# Interview with Bilt Hamber (Pete)



## WHIZZER (Oct 25, 2005)

Can you start by telling us a little about yourselves and your department? There's a background history of my company Bilt-Hamber Labs at www.bilthamber.com I'm spending inordinate amounts of time in the Laboratory at the moment as we have a research project on the go into self-cleaning coatings - forgive the brevity of my answer, but if I say too much I'll have to Alan Sugar myself with an I'm Fired..

When did you start working for X? 
I started working for myself in 1995


Where are you based? And where can we buy products from?
We're in Essex - we have resellers nationwide

What are you day to day responsibilities? 
Research

Tell me about your first product that your company sold? 
My first product was hydrate 80 a rust converter and barrier system that actually works…

What's the best selling product on the shelf? 
I'm intensely proud and protective of all of my formulations and don't like to categorise them - the anti-corrosion waxes sell in massive volumes so litre wise they're in the running along with the coatings we make, but numbers of detailing products in units are very high

Which are the Staff's favourite products? Why? The detailing products as they're easy to pack!

What piece of detailing kit do you think every detailer should have in their arsenal? (Excluding the obvious stuff like wash mitts, etc.) 
Anti-corrosion waxes - It's amazing the love that's lavished on paint work while sadly the underside and hollow sections are forgotten and left - the aerosol applied waxes take minutes to do and its number 1 best thing to do to save a car from corrosion!! Detail your hollow sections clean the underside spray on wax do it every year- it saves your car's life!

How much testing goes into making a product or choosing one to sell?
It's my main reason for my business - we spend tremendous amounts of time and money testing against any competitor that produces well formulated products - we make sure we stay on our game.

If you could make a new product what would it be? Time

What are the main Values that drive the company? Quality and honesty no hype or bull.

What are the main Challenges the company faces? None really just keep going as we are we love it

Can we expect anything new from you? 
I'm always underway with several ideas

What's different about the company?
Our determination to innovate and improve and not churn out me too poorly made products just for profit.

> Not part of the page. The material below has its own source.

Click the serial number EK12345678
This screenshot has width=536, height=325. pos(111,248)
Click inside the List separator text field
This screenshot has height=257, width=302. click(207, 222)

Where will the company be in say 10 years?
More products will be introduced.

And a bit about you - (Quick fire - One Word/Short answers)

Do you detail cars? My own

What's your dream car? Why? It changes with mood, beer and season

What do you do when you're not selling detailing products? Sell coatings.

What do you drive and how often is it detailed? Mercedes CL65 -weekly

If you could meet anyone, living or dead, who would you meet? Jesus

If you could witness any event past, present or future, what would it be? T-Rex vs Triceratops

If you won the lottery, what is the first thing you would do? Go to work

What's the best/worst gift you've ever given/received? I like my old Irvine flying jacket

What is something you learned in the last week? Endless sleep in my band!


----------



## WHIZZER (Oct 25, 2005)

Thanks to Pete for the Interview


----------



## shabba (Sep 28, 2008)

cool interview, thanks Whizzer!


----------



## bilt-hamber kid (Dec 4, 2007)

Sorry it is so breif, Pete is running around like a mad man most of the time!


----------



## camerashy (Feb 9, 2014)

Interesting interview, thanks. I would like to know and ask how the Bilt Hamber name came about please.


----------



## EliteCarCare (Aug 25, 2006)

What's different about the company?
Our determination to innovate and improve and not churn out me too poorly made products just for profit.

Nailed it! :thumb:

Alex


----------



## sm81 (May 14, 2011)

bilt-hamber kid said:


> Sorry it is so breif, Pete is running around like a mad man most of the time!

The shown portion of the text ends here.